Residential research groups (RRGs) and working groups (WGs) are both familiar structures supporting humanities research across the UC. Both convene groups of scholars to work in collaboration on interdisciplinary topics of special significance. Both are in essence teams of researchers, often from multiple campuses and for the most part unknown to each other prior to their selection, and assembled - either for a one-quarter residency or for a full academic year of occasional meetings and ongoing virtual engagement - to work on a commonly defined research agenda.
This call initiates a hybrid version of the two structures. Bringing together elements of both, this hybrid RRG-WG will be composed of up to 10 humanities faculty and graduate students for a full academic year of sustained engagement.
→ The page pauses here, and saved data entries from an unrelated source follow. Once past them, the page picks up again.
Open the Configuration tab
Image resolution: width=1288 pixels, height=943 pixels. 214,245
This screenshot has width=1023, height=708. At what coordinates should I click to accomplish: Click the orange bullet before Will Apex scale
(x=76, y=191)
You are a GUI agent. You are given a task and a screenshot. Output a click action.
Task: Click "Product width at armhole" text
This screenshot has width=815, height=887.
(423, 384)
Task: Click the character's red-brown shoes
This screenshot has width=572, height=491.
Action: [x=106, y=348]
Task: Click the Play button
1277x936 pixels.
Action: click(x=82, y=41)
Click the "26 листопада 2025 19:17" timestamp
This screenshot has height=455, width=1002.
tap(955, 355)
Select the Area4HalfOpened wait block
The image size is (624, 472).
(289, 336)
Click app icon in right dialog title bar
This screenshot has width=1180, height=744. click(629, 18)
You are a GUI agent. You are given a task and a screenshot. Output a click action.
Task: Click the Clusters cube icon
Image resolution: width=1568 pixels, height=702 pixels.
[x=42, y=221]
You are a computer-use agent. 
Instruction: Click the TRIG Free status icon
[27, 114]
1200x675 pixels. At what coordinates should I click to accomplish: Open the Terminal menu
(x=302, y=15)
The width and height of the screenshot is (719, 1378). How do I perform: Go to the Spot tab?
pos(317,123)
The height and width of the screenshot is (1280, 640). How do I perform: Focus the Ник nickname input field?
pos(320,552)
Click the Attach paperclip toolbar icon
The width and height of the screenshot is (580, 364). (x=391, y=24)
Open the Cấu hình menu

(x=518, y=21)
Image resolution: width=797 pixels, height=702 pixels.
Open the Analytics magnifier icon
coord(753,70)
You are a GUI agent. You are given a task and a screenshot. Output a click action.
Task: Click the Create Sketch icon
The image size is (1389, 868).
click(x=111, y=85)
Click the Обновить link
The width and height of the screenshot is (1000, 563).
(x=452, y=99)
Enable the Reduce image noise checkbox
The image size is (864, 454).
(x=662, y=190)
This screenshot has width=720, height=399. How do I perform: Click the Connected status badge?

In fall 2013, the group will come together for several intensive short residencies (5-10 days) at UCHRI; over winter and spring 2014, the group will work together virtually as well as attend face-to-face meetings (including a three-day Society of Fellows retreat in winter and the Initiative's culminating conference in spring.)
Expected outcomes of this RRG-WG group include collaborative production of a White Paper and a set of policy recommendations; participation in the Society of Fellows retreat in winter 2014; and a presentation of research findings at the spring UC Humanities Initiative-Society of Fellows 2014 conference.
During the residency quarter (Fall 2013), the award will be UCHRI's regular replacement costs for faculty and a stipend for non-faculty.
UCHRI's facilities for participating scholars include private offices with e-mail/Internet access, seminar and conference rooms, a multi-media room, and a reference library. Furnished apartments are provided free of charge to fellows by the Institute for use on an as-needed basis during their residencies, resources permitting.
During subsequent quarters, the Working Group will receive up to $15,000 of funding that may be used for range of project-related expenses, including reasonable participant travel and meeting costs, honoraria for guest speakers and consultants, site visits, and other expenses related to running the group and producing the final collaborative outcomes. These funds may also be used for individual participant stipends, up to $1,000 per participant, which may be taken as summer salary or as research support funds. The Working Group should work collaboratively to determine the best use of these support funds for their proposed project. UCHRI will provide modest research and logistical support for the group.
Group conveners will be selected by the UCHRI Advisory Committee from among the applicants.
Awards will be announced no later than March 2013.
Applications are accepted exclusively online via FastApps no later than 11:59PM on January 11, 2013.